I Can See Your Voice made its debut on Mnet and tvN on February 26, 2015, with host Kim Bum-soo playing the game as a guest artist. Despite the poor reception in its first season, the show went on to become an instant success in South Korea, forcing to renew for a second season.

==Gameplay==
===Formats===
====Original format====
Over the course of several rounds, the guest artist(s) and/or contestant(s) must attempt to eliminate bad singers from a group of "mystery singers", identified only by their occupation or alias, without ever hearing them perform live. They are assisted by clues regarding the singers' backgrounds, style of performance, and observations from a celebrity panel. At the end of a game, the last remaining mystery singer is revealed as either good or bad by means of a duet between them and one of the guest artists.

====Battle format====
Introduced in Giọng ải giọng ai, the format features two opposing guest artists eliminate one singer each during the proper game phase, and then keep one singer each to join the final performance. The winner is determined by the remaining mystery singers, who are chosen by opposing guest artists, as per specific winning condition depends on the outcome of their final performance, if:

For Veo cómo cantas in Mexico, two opposing contestants must eliminate one mystery singer from an assigned group. At the end of first two or three rounds, the contestant having of a least one or two bad singer eliminations will proceed to the next round.

====Invasion format====
Introduced in Catch Me If You Can as a variation of the "battle format", the game begins with a lip sync phase, where a team of guest artists (known as "stars") attempt to identify good and bad singers through batches of mystery singers (known as "invaders"); if the guest artists guessed the mystery singer right, they get points per batch, otherwise the mystery singers did the same points have if they guessed wrong. After that, the highest-scoring team or both of two (when the first phase ends in a tie) must identify if a "surprise" player is good or bad. The winning team is determined on two different conclusions:

Imghere, another official Georgian adaptation, has a shorter game with reduced lineup (and batches) of mystery singers and no "surprise" player, as the game concludes with either of these conditions, simply based on the final score between two opposing teams.

===Players===
The game's main element, "mystery singers", are a lineup of selections catered to guest artist(s) that divide into uncertain number of good and bad singers. (Note: The number of mystery singers in a lineup may vary depending on the game's duration, with a minimum of five people setting in the Philippine adaptation.) Actually, the winning mystery singer can perform freely without accompanying guest artist(s).

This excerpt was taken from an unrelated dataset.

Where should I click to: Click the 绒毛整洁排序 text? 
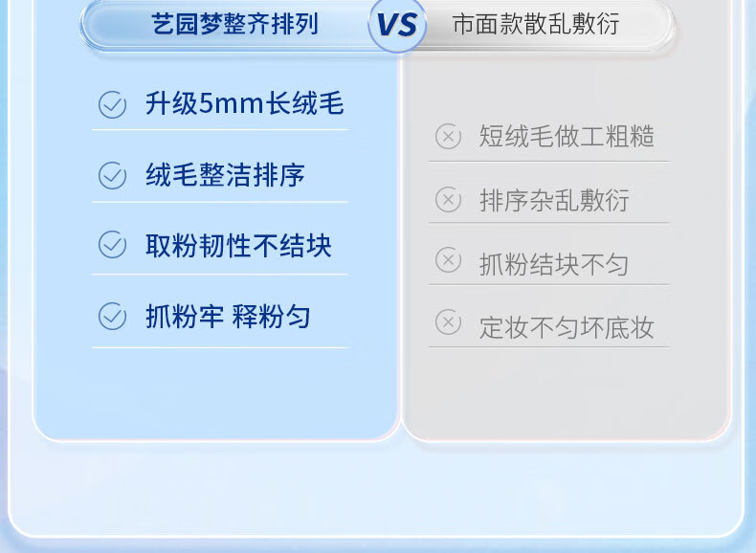click(x=225, y=176)
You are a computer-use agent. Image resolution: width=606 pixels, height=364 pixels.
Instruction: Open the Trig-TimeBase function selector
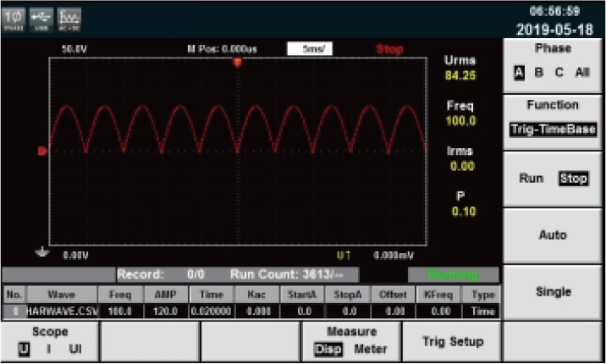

Aside from that, it also includes civilian or celebrity contestants, taking the role of "eliminators". Some lineup variations include:
- Mixed groups, if all mystery singers are good but to include of at least one bad singer, redesignating them as "bad".
- The "surprise" entrant, when a mystery singer stands inside an enclosure and remain concealed until its revelation by being eliminated or a final performance by one of the guest artists.

===Rewards===
Throughout the game, mystery singers, contestants, and to lesser extent guest artists have given rewards such as prize money, trophy, or recording contract. Some commonly used methods include:
- The eliminated or winning mystery singer, regardless of being good or bad, gets a cash prize. With contestant(s) involved, they get a cash prize if the last remaining mystery singer is good, or to the winning bad singer selected by them.
- The contestant(s) must eliminate one mystery singer at the end of each round, receiving a petty cash if they eliminate a bad singer. At the end of a game, if the contestant(s) decide(s) to walk away, they will keep the money had won in previous rounds; if they decide to risk for the last remaining mystery singer, they win its main prize if a singer is good, or lose their all winnings if a singer is bad.

===Rounds===
For its game phase, mystery singers must examine for legitimacy through different rounds with varying mechanics.

====Visual round====
The guest artist(s) and contestant(s) is/are given some time to observe and examine each mystery singer based on their appearance. Additional hints may also include a muted video of mystery singer that plays a short duration of their singing voice; or a mystery singer giving two different identities, with one of them is real.

====Lip sync round====
Each mystery singer performs a lip sync to a song; good singers mime to a recording of their own, while bad singers mime to a backing track by another vocalist. In other cases, good and bad singers' recordings can play alternately in the middle of the performance. This is also done through pairs and batches, where the guest artist(s) and contestant(s) eliminate one mystery singer from each group.

====Evidence round====
Each mystery singer reveals an evidential piece. Good singers have own evidences, while bad singers had their evidences fabricated. Guest artist(s) and contestant(s) may also contain additional clues by one of the mystery singers, including own "stuffs", statements by "witnesses", or a video package (such as "house tour" or "personal life" presentations).

====Rehearsal round====
Each mystery singer reveals a pre-show rehearsal piece. Guest artist(s) and contestant(s) can be typically presented with video from a recording session by one of the mystery singers, but pitch-shifted to obscure the actual vocals.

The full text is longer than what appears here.